Tunnel Leakage Detection Method based on Improved YOLOv8
DOI:
https://doi.org/10.6919/ICJE.202506_11(6).0034Keywords:
Tunnel Leakage Detection; YOLOv8; Dynamic Snake Convolution; BiFPN.Abstract
Tunnel leakage poses significant threats to structural integrity and operational safety. Traditional detection methods, such as manual inspections and instrument-based techniques, are inefficient and costly, particularly in complex tunnel environments with irregular leakage morphologies, varying illumination, and background interference. This paper proposes YOLOv8-LD, an enhanced version of the YOLOv8-seg model, specifically designed for tunnel leakage detection. By integrating DySnakeConv for adaptive edge feature extraction, SegNext attention mechanism for robust feature fusion, and BiFPN for multi-scale feature integration, YOLOv8-LD addresses these challenges effectively. A custom dataset of 3,000 annotated tunnel leakage images was developed to train and evaluate the model.
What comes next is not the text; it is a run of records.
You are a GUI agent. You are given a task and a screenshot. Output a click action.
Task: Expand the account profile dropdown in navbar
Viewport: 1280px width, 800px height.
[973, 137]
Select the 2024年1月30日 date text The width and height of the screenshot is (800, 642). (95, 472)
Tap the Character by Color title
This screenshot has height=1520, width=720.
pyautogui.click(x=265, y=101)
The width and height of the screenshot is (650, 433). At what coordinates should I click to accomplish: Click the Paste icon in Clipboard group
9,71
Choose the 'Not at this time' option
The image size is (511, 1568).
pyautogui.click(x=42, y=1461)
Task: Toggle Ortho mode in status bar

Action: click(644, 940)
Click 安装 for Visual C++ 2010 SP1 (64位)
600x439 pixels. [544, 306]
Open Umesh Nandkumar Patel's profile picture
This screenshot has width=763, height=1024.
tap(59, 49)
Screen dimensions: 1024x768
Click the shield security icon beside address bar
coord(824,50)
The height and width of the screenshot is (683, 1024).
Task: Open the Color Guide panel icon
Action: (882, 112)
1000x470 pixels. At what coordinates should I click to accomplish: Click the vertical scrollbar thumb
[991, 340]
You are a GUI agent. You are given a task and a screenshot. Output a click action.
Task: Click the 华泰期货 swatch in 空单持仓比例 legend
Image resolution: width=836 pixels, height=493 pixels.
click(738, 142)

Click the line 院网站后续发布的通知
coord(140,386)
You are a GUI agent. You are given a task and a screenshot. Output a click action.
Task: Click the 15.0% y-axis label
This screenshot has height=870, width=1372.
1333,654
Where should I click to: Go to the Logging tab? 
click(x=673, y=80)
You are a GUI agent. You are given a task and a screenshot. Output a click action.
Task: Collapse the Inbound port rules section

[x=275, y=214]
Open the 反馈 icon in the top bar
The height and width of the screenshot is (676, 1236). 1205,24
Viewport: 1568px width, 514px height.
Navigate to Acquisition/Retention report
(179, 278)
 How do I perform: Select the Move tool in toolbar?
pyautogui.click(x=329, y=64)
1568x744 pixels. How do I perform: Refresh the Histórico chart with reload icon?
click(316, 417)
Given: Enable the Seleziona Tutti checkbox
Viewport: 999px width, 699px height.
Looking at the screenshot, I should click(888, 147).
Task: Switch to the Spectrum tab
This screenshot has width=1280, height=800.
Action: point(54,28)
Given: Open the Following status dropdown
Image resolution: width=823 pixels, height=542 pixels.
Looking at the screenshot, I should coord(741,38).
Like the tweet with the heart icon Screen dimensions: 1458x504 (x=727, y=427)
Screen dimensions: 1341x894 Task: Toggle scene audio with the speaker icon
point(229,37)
Experimental results demonstrate that YOLOv8-LD achieves a mean Average Precision (mAP@50) of 73.7%, a 9.2% improvement over the baseline YOLOv8-seg, while maintaining real-time performance at 104 FPS. Ablation studies and visualization analyses confirm the model's superior accuracy, robustness, and suitability for practical tunnel maintenance.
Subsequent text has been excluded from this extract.